Anziani, una generazione umiliata. di Chiara Saraceno

È inaccettabile che ogni regione vada per conto suo nel procedere con le vaccinazioni, senza neppure seguire criteri comuni. L’autonomia regionale nella sanità dovrebbe essere utilizzata per rendere maggiormente efficace il diritto alla salute e alle cure, tagliando su misura i servizi sanitari alle specificità demografiche, sociali e ambientali del contesto regionale. Invece sembra essere utilizzata solo per rispondere a interessi che poco o nulla hanno a che fare con questo obiettivo.

Si è creata una difformità negli standard e nella stessa disponibilità di servizi sanitari da una regione all’altra che lede i diritti costituzionali sia all’uguaglianza sia alla salute. Se questo è intollerabile sempre, lo è tanto più ora, quando la pandemia mette a rischio molte vite umane e l’esigenza di farvi fronte ne mette a rischio altre per mancanza o ritardo nelle cure da parte di strutture concentrate sui pazienti Covid.

Il caso delle vaccinazioni alla popolazione ultra-ottantenne o in condizioni di grande fragilità è insieme drammatico e emblematico. Per mesi si è detto che tutte le restrizioni alla libertà di lavorare, muoversi, andare a scuola dovevano essere accettate per proteggere questa parte della popolazione, la più a rischio di gravi conseguenze, fino alla morte, in attesa del vaccino. Si è detto, anche criticando, forse giustamente, chi come me anziana proponeva di vaccinare prima insegnanti e giovani, per consentire loro maggiori gradi di libertà, mentre noi vecchietti avremmo potuto pazientare un po’, rinunciando a qualche cosa. Ci si è detto che sbagliavamo, oltre che perché sottovalutavamo il peso dell’isolamento e della solitudine. Ma soprattutto perché noi, se ci ammaliamo, rischiamo non solo di morire (cosa che sembra stia producendo assuefazione nell’opinione pubblica), ma soprattutto di intasare gli ospedali e ad assorbire una gran parte delle risorse sanitarie, lasciando poco spazio per altri malati. Perciò dovevamo essere i primi a venire vaccinati, dopo i medici, gli infermieri, gli operatori delle Rsa, a partire dai più vecchi tra noi.

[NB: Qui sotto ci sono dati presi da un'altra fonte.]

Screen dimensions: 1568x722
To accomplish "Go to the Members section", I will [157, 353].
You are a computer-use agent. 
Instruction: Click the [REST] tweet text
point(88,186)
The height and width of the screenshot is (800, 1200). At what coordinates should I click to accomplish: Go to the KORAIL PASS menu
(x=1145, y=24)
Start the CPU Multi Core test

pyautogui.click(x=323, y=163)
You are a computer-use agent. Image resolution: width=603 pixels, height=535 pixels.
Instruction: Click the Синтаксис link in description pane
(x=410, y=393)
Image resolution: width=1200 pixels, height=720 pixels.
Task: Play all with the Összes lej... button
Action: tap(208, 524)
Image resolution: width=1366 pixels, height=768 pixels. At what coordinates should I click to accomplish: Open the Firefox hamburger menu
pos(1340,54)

Ed invece le cose non stanno andando così. Come ha denunciato anche Draghi, ci sono regioni che hanno dato priorità ad altri, per lo più categorie professionali autonominatesi a rischio. Non ai grandi anziani, che quindi continuano a non essere protetti nonostante sia ormai chiaro che se fossero vaccinati presto tutti, diciamo dagli ultracentenari ai sessantacinquenni, la pandemia non sarebbe più un incubo per tutti. Intanto nelle Rsa, vuoi perché non hanno completato le vaccinazioni, vuoi per eccesso di protezione dopo la drammatica trascuratezza dello scorso anno che ha visto molte di loro diventare anticamere della morte, gli ospiti sono ormai costretti ad una deprivazione relazionale e affettiva che ne peggiora fortemente la qualità della vita, di fatto accorciandola. Per altro, anche nelle regioni, come il Piemonte, in cui è stato rispettato il criterio della priorità ai grandi anziani, succede che si vaccini prima chi, come me, è appena alla soglia degli ottant’anni e sta bene, mentre ultra-novantenni e centenari hanno dovuto aspettare, non si capisce in base a quale criterio. Non è un caso eccezionale. È successo anche in altre regioni.

È così difficile basarsi fare una graduatoria a partire dall’età, combinandola con indicatori di salute? Quando sono andata a fare la seconda vaccinazione ed ho visto persone più vecchie di me e/o chiaramente in condizioni fisiche peggiori mi sono un po’ vergognata, anche se non avevo fatto nulla per saltare la fila. Invece di riempirsi la bocca della necessità di proteggere i vecchi, vuoi perché sono il patrimonio vivente della storia e memoria collettiva, vuoi perché se si ammalano aggravano la situazione per tutti, l’unico modo di proteggerli e rispettarli davvero è vaccinarli presto, con ordine, criteri e tempi chiari. Altrimenti li si prende in giro e si manca loro di rispetto.